To compile and link to static AOCL libraries using clang++, the following command can be used.

clang++ <your_source_code>.cpp -I /<path to aocl-da
headers>/include_<INT_LIB>
/<path to aocl-da>/lib_<INT_LIB>/libaocl-da.a
/<path to amd-sparse>/lib_<INT_LIB>/libaoclsparse.a
/<path to amd-libflame>/lib_<INT_LIB>/libflame.a
/<path to amd-blis>/lib_<INT_LIB>/libblis-mt.a
/<path to libaoclutils>/lib_<INT_LIB>/libaoclutils.a -lflang -lomp
-lpgmath

To compile and link to dynamic AOCL libraries using g++, the following command can be used.

g++ <your_source_code>.cpp -I /<path to aocl-da
headers>/include_<INT_LIB>
-L /<path to aocl-da>/lib_<INT_LIB> -L /<path to
amd-sparse>/lib_<INT_LIB>
-L /<path to amd-libflame>/lib_<INT_LIB> -L /<path to
amd-blis>/lib_<INT_LIB>
-L /<path to amd-utils>/lib -laocl-da -laoclsparse -lflame -lblis-mt
-laoclutils -lgfortran -lgomp

To compile and link to dynamic AOCL libraries using clang++, the following command can be used.

clang++ <your_source_code>.cpp -I /<path to aocl-da
headers>/include_<INT_LIB>
-L /<path to aocl-da>/lib_<INT_LIB> -L /<path to
amd-sparse>/lib_<INT_LIB>
-L /<path to amd-libflame>/lib_<INT_LIB> -L /<path to
amd-blis>/lib_<INT_LIB>
-L /<path to amd-utils>/lib -laocl-da -laoclsparse -lflame -lblis-mt
-laoclutils -lflang -lomp -lpgmath

Note that for dynamic linking you will need to update your LD_LIBRARY_PATH environment variable.

If you wish to call AOCL-DA from a C code, then you should compile using your C compiler (e.g. gcc), but link separately, using a C++ linker (e.g. g++).

16.2.1.2. Calling the Library on Windows#

AOCL-DA requires Fortran runtime libraries for linking, so prior to compiling you will need to source the ifort compiler using, e.g., C:\Program Files (x86)\Intel\oneAPI\setvars.bat.

The following command can then be used to compile and link with the cl compiler.

cl <example_name>.cpp /I \<path to aocl-da headers>\include\<INT_LIB>
/EHsc /MD
\<path to>\aocl-da\lib\<INT_LIB>\aocl-da.lib
\<path to>\amd-sparse\lib\<INT_LIB>\aoclsparse.lib
\<path to>\amd-libflame\lib\<INT_LIB>\AOCL-LibFlame-Win-MT-dll.lib
\<path to>\amd-blis\lib\<INT_LIB>\AOCL-LibBlis-Win-MT-dll.lib
\<path to>\amd-utils\lib\libaoclutils.lib /openmp:llvm

The same command should work with cl replaced by clang-cl (in which case simply use /openmp) and linking statically using /MT

16.2.2. Calling the Python APIs#

The AOCL-DA Python package comes with several example scripts.
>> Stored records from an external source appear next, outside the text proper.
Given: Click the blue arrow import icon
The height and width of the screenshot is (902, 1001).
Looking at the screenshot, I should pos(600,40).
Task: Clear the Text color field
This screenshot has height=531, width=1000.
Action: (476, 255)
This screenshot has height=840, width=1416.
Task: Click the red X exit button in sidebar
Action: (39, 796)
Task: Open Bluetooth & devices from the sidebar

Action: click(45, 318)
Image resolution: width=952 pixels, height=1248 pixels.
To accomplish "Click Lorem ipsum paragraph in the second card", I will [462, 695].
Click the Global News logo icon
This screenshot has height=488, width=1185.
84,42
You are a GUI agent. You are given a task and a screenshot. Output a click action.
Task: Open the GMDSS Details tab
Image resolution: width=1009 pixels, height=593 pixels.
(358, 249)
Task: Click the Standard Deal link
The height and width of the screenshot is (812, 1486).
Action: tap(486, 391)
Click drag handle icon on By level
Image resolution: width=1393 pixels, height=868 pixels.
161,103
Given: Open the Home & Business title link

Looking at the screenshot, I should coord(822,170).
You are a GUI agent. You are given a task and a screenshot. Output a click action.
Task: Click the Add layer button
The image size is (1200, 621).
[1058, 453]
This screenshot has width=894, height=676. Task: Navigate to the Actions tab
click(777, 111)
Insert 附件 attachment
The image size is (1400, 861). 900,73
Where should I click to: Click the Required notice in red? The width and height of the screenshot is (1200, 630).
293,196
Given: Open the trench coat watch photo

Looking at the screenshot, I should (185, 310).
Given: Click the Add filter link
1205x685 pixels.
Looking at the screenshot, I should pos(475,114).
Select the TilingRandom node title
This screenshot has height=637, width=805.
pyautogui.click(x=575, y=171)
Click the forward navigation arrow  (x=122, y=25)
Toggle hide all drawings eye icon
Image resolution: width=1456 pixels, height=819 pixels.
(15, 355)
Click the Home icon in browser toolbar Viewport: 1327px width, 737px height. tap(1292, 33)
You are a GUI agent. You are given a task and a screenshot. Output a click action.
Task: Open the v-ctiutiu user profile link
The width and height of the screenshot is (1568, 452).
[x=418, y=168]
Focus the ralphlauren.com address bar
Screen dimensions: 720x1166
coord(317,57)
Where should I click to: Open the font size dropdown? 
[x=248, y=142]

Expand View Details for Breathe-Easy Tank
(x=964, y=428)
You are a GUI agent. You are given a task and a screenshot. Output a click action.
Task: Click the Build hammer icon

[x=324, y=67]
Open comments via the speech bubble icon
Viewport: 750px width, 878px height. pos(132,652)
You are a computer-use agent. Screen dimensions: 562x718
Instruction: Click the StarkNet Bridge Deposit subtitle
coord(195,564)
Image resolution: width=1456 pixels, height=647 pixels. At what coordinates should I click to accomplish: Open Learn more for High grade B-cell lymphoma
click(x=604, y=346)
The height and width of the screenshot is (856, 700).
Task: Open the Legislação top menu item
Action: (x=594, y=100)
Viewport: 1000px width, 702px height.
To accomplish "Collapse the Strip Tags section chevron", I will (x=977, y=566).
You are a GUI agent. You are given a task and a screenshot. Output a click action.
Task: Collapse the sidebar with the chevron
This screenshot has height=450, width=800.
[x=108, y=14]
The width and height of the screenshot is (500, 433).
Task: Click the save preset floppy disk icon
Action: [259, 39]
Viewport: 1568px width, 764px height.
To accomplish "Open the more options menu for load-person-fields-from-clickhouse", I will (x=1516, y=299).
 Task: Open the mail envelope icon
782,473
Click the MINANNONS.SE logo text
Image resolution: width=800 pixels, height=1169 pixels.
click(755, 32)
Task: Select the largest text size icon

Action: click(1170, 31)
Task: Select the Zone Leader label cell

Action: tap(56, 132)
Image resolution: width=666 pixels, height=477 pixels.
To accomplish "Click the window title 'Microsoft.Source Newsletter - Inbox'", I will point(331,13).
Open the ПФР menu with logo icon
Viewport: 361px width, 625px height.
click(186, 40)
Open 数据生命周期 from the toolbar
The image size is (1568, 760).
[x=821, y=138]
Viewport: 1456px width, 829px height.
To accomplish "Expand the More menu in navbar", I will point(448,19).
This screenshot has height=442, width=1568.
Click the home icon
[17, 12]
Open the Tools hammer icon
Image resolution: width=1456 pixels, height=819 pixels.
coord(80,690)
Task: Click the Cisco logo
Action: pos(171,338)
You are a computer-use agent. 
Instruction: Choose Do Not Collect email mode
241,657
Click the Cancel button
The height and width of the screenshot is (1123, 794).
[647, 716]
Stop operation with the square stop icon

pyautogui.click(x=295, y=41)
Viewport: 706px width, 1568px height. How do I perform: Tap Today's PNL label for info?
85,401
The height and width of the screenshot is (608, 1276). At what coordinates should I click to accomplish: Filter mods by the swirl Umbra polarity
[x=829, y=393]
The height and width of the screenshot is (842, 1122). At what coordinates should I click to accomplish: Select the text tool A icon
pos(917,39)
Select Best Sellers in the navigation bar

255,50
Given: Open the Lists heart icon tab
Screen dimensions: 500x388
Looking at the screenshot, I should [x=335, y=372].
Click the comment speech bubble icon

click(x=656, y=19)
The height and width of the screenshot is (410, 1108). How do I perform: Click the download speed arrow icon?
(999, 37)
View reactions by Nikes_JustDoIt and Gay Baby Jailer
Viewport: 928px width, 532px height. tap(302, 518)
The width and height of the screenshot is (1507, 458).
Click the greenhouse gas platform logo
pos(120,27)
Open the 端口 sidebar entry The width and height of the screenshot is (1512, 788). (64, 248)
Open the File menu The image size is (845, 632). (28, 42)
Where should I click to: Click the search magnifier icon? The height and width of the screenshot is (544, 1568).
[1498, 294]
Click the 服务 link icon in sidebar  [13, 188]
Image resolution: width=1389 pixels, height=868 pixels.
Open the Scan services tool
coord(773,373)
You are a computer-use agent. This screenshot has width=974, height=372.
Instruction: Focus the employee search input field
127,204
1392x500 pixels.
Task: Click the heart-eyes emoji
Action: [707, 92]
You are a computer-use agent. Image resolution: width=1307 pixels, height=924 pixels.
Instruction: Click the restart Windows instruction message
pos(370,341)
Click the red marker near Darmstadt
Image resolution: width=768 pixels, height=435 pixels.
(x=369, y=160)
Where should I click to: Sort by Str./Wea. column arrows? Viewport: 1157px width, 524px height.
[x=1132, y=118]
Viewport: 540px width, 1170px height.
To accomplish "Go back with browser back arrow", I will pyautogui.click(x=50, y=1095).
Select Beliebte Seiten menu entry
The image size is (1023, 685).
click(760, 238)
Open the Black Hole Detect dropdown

To locate them, the following commands can be run in your Python interpreter.

from aoclda.examples import info

info.examples_path()
info.examples_list()

Alternatively, from your command prompt the command python -m aocl.examples.info will print the same information.

For existing scikit-learn users, you can “patch” your python code to use AOCL-DA where it is available by inserting the following lines prior to your scikit-learn import lines:

from aoclda.sklearn import skpatch, undo_skpatch

skpatch()

Note that Python support on Windows is currently experimental. A Fortran runtime library libifcore-mt.lib is required, so you will need to install the Intel Fortran compiler and set the environment variable FORTRAN_RUNTIME to point to the directory containing the corresponding DLL. You may also need to install an OpenMP runtime and add it to your Windows environment.